Al expresarse Ingmar en estos términos, Karin se estremeció de júbilo. «¡Pero si estas cosas ya no me incumben!», pensó sin poder reprimir la alegría de que el antiguo poder y buena reputación de la familia hubiesen pasado a Ingmar. Karin se estiró y empezó a hablar en un tono más firme.
– Ya me imaginaba que la gente sería sensata y comprendería que hiciste bien al adueñarte de la finca -dijo ella y le dirigió una larga mirada.
Él entendió muy bien lo que traslucían sus palabras, Karin había temido que Ingmar hubiese pagado con el desprecio de los lugareños el haber abandonado a Gertrud.
– Dios me ha castigado de otro modo -replicó él.
«Si no es esto debe de ser alguna otra cosa grave», pensó Karin y tuvo que quedarse sentada un buen rato meditando; le suponía un gran esfuerzo meterse en la forma de pensar y sentir con que había vivido en su tierra natal.
– Me gustaría saber si alguien del pueblo sigue profesando nuestra doctrina -dijo al cabo.

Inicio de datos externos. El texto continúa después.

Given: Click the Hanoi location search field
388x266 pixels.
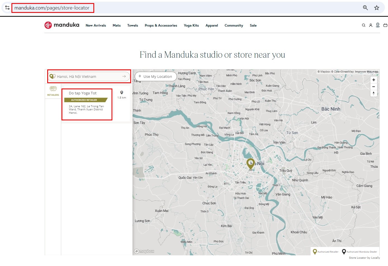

– Puede que uno o dos, a lo sumo.
– Siempre pensé que Dios llamaría a unos cuantos más que se unirían a nosotros más tarde -comentó Karin escrutándolo.
– No -respondió él-, que yo sepa nadie más ha sido llamado.
– Ayer, al verte, pensé que habrías recibido la gracia de Dios.
– No, yo no he venido por eso.
Karin hizo una pausa antes de continuar con sus preguntas; pero esta vez su tanteo fue más precavido, como si temiera las respuestas que podría obtener.
– Bueno, ya no debe de quedar nadie allá en el pueblo que se acuerde de los que nos fuimos.
A esto Ingmar, una vez más, respondió con cierta turbación.
– Vuestro recuerdo no es tan doloroso como al principio.
– ¿Doloroso? -dijo Karin-. Me figuraba que sólo sentiríais alivio de libraros de nosotros.
– Qué va, se os recuerda con pena y añoranza -contestó Ingmar más vivamente-; tuvo que pasar mucho tiempo antes de que los que habían sido vuestros vecinos se acostumbraran a la gente que ocupó vuestros lugares. Sé de buena fuente que Börs Berit Persdotter, que era vecina de los Ljung Björn, el invierno pasado salía cada anochecer y daba una vuelta alrededor de la casa donde ellos habían vivido.
Su siguiente pregunta la planteó Karin con mucho cuidado.
– ¿Entonces Börs Berit es la que más nos ha extrañado?
– Desde luego que no -dijo Ingmar con la voz cascada-, había uno que el otoño pasado aprovechaba cada noche sin luna para remar con su barca hasta la casa del maestro, y luego se sentaba en una roca de la orilla en la cual Gertrud solía sentarse a contemplar las puestas de sol.
Karin creyó saber entonces por qué Ingmar había envejecido y cambió rápidamente de tema.
– ¿Tu esposa se ocupa de la finca mientras tú estás fuera? -le preguntó.
– Sí -contestó Ingmar.
– ¿Es una buena ama de casa?
– Sí -repitió Ingmar.
Karin se alisó el delantal con la mano antes de decir nada más. Le pareció recordar que sus hermanas le habían contado que las cosas no andaban bien entre Ingmar y su mujer.
– ¿Tenéis hijos? -preguntó por fin.
– No -dijo Ingmar-, no tenemos hijos.
Karin, perpleja, se alisaba el delantal con la mano una y otra vez. No quería preguntarle directamente por qué había venido; esa manera de proceder no se estilaba en la familia. Pero el propio Ingmar acudió en su ayuda.
– Babro y yo vamos a divorciarnos -dijo con frialdad.
Karin dio un respingo. De repente volvía a ser la dueña de Ingmarsgården. En su cabeza sólo había sitio para sus antiguas opiniones y creencias.